### Provided records
★ ★ ★
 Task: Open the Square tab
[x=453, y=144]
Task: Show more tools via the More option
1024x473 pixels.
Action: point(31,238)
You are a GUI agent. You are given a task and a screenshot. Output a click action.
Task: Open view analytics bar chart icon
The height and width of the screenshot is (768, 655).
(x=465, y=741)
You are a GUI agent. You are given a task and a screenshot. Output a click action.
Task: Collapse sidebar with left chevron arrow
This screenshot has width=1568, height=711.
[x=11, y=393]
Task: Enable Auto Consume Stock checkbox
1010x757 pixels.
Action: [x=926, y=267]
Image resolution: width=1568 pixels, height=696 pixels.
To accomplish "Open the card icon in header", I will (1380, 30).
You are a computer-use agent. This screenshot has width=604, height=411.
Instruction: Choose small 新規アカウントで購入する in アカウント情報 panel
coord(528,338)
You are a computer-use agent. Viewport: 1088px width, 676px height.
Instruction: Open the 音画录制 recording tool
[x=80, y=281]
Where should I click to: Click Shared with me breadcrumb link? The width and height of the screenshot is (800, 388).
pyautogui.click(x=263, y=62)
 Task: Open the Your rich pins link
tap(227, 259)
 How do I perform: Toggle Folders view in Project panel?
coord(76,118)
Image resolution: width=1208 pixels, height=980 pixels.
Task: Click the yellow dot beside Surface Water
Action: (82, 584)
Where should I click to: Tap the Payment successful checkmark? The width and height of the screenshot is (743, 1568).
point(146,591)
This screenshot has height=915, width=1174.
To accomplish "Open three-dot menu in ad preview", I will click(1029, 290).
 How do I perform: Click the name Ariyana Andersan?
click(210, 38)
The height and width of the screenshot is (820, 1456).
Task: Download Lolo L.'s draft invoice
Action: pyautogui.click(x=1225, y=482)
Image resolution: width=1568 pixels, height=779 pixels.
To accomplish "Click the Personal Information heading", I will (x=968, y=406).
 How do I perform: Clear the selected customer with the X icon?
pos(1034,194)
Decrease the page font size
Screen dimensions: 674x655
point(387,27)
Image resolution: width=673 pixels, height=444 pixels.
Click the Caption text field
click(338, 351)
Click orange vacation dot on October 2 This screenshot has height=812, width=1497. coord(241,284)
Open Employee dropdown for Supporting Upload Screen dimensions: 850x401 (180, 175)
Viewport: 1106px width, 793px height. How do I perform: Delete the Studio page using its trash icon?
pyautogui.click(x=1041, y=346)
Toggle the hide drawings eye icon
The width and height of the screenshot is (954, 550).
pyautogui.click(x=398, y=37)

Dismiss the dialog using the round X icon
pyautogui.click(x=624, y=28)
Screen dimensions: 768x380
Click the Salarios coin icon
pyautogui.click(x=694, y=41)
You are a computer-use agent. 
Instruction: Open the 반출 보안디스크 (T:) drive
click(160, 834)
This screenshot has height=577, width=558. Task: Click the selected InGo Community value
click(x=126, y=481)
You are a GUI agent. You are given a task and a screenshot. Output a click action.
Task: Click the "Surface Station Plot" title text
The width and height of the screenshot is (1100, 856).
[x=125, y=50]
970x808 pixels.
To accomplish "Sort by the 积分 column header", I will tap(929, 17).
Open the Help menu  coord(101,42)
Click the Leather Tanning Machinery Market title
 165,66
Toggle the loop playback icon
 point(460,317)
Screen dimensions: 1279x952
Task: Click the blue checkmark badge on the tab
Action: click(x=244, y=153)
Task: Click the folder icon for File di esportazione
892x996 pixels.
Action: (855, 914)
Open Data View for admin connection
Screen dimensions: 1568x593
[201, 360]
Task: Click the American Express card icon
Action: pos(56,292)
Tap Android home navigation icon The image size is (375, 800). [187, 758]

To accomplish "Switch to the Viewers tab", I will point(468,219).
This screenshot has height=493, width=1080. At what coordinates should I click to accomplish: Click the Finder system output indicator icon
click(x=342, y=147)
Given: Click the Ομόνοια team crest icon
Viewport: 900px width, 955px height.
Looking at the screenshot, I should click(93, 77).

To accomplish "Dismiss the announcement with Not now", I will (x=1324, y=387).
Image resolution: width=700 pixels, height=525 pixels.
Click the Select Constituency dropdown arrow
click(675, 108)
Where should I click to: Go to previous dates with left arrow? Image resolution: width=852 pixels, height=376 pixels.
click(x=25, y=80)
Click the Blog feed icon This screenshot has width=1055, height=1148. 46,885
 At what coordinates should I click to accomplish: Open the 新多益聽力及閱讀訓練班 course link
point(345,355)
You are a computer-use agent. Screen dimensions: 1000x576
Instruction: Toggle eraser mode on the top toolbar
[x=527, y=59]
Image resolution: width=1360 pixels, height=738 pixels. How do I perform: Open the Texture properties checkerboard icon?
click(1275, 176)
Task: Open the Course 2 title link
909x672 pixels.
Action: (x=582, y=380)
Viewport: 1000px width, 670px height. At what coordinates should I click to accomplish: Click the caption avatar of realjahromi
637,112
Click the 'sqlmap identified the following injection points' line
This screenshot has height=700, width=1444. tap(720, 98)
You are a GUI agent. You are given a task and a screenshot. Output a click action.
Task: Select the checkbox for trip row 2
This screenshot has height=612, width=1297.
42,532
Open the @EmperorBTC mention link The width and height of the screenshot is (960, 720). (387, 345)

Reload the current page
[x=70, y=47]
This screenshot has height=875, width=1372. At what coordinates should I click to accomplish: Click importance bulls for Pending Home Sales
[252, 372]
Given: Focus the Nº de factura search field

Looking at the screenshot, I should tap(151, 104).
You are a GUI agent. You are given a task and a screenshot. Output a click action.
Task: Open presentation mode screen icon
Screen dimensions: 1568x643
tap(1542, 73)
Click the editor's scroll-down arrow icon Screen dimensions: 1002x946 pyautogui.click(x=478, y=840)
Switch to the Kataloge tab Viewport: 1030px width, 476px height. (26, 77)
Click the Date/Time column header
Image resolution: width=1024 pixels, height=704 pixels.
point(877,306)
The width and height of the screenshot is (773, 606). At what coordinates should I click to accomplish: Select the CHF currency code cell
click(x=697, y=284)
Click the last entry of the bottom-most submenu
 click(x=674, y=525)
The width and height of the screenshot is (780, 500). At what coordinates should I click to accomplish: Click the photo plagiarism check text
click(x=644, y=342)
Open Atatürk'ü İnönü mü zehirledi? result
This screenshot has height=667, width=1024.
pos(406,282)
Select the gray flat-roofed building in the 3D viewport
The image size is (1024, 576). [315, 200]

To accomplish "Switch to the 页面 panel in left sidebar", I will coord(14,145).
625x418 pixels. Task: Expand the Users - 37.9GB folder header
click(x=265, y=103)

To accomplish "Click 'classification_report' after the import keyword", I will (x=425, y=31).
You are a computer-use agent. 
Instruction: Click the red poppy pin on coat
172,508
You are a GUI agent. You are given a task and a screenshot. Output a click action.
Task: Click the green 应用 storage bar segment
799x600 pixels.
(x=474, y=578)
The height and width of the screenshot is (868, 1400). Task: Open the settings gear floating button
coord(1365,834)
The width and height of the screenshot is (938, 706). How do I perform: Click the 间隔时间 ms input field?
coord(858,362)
★ ★ ★
Among the records above, count the lines that include the word "computer" and state the number by itself.

5